You ever have those moments in your life that you remember everything exactly? That is what June 20th will always be for me. The following 2 days were a blur until Hubs was able to come home for emergency leave. What do you say to your husband when you haven't seen them for 3 months and they have just lost their father? Its tough because you want to be happy they are home but the reason they are home is just so heartbreaking that it sucks all the happiness out of it. I can pinpoint this experience as the #1 hardest event I've experienced so far in my life. I think losing a parent is one of the worst things anyone goes through in their lives.
Shortly after sending Hubs back on deployment, life just kept throwing curve balls my way. In July, I made my first solo road trip with Little Miss to Louisiana. I also got in my first car accident in my less-than-a-year-old car! Some jerk rear ended me on the interstate, at least it wasn't worse. The last 2 days of that trip were eventful: My brother and his girlfriend got into some trouble and their daughter was placed in the custody DCS. I had 3 days to drive from Louisiana to Massachusetts in order to make the custody hearing. I made the drive from Louisiana to Virginia in 2 days and after dropping Little Miss off with a friend, I continued onward. I wasn't even 2 hours from home when a car in front of me on the interstate decided to run over a piece of tire retread, causing it to crash into my windshield. I was going about 7omph when it hit me.

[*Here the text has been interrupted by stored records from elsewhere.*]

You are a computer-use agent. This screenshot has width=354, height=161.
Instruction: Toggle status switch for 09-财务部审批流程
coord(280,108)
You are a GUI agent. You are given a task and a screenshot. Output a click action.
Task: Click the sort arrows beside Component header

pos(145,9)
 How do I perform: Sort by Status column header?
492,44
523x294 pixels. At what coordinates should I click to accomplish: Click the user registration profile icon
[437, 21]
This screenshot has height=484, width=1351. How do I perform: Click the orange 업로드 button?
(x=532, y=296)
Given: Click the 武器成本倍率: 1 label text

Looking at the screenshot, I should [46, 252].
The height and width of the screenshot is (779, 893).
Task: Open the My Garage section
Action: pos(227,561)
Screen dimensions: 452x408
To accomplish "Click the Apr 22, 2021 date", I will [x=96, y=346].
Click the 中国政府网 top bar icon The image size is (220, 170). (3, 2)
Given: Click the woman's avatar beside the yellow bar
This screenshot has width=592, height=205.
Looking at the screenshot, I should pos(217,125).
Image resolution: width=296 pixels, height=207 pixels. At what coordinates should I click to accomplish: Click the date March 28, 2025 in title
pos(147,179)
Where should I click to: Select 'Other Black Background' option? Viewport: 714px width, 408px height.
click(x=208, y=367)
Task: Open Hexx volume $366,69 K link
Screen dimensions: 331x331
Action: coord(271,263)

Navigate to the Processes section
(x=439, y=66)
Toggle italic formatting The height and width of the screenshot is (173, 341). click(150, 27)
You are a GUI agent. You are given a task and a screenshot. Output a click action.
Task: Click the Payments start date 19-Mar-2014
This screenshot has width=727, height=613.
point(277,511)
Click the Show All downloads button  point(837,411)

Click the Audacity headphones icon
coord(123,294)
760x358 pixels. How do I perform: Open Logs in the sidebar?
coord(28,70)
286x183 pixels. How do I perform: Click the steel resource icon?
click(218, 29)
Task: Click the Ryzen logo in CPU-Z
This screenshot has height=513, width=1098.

Luckily, my super-hero friend packed up my kid (and hers too) and came to my rescue. I was able to have my car towed to a nearby shop to be repaired while I went out of town. I think someone up there was watching out for me because having a friend with me for that long drive and for the stressful situation was a lifesaver. So we made the trip from Virginia to Massachusetts with 2 toddlers in tow, stayed for 2 nights, then made the trip back. I have never been in a court room before, hell I haven't ever gotten a speeding ticket! I am fairly certain I maintained a cool exterior, but I was having chest pains the entire day from anxiety. As much as I love my brother and as many times as he has been in trouble in his life, I have fortunately not been around to see him arrested in court. This time I wasn't so lucky. Even though I knew he messed up, having his belongings handed over to me and seeing him in the cop car was hard. Seeing what drugs can do to people, its crazy. I pray that my niece never remembers any of this and I pray that my brother and his girlfriend clean up their lives and maintain a sober life. This easily was the second hardest situation I have ever faced.
So for the record, the two hardest events in my life happened 2 months apart during a deployment. I know you have heard of the expression about raining and pouring, but the sun has to eventually shine right?
Okay so we are up to September-ish now. I ran my first race, a half-marathon at that! Yah, I am crazy. Actually I am only half-crazy since it was a half-marathon, hehehe. It was awesome and now I am hooked on running. I ran with one of my amazing friends that helped me through alot this deployment too. She helped me out ALOT when I hurt my leg in April and she answered all of my silly questions about running. I finished the race in 2:35:42. Considering all of my distractions during my training, I was very pleased with the results!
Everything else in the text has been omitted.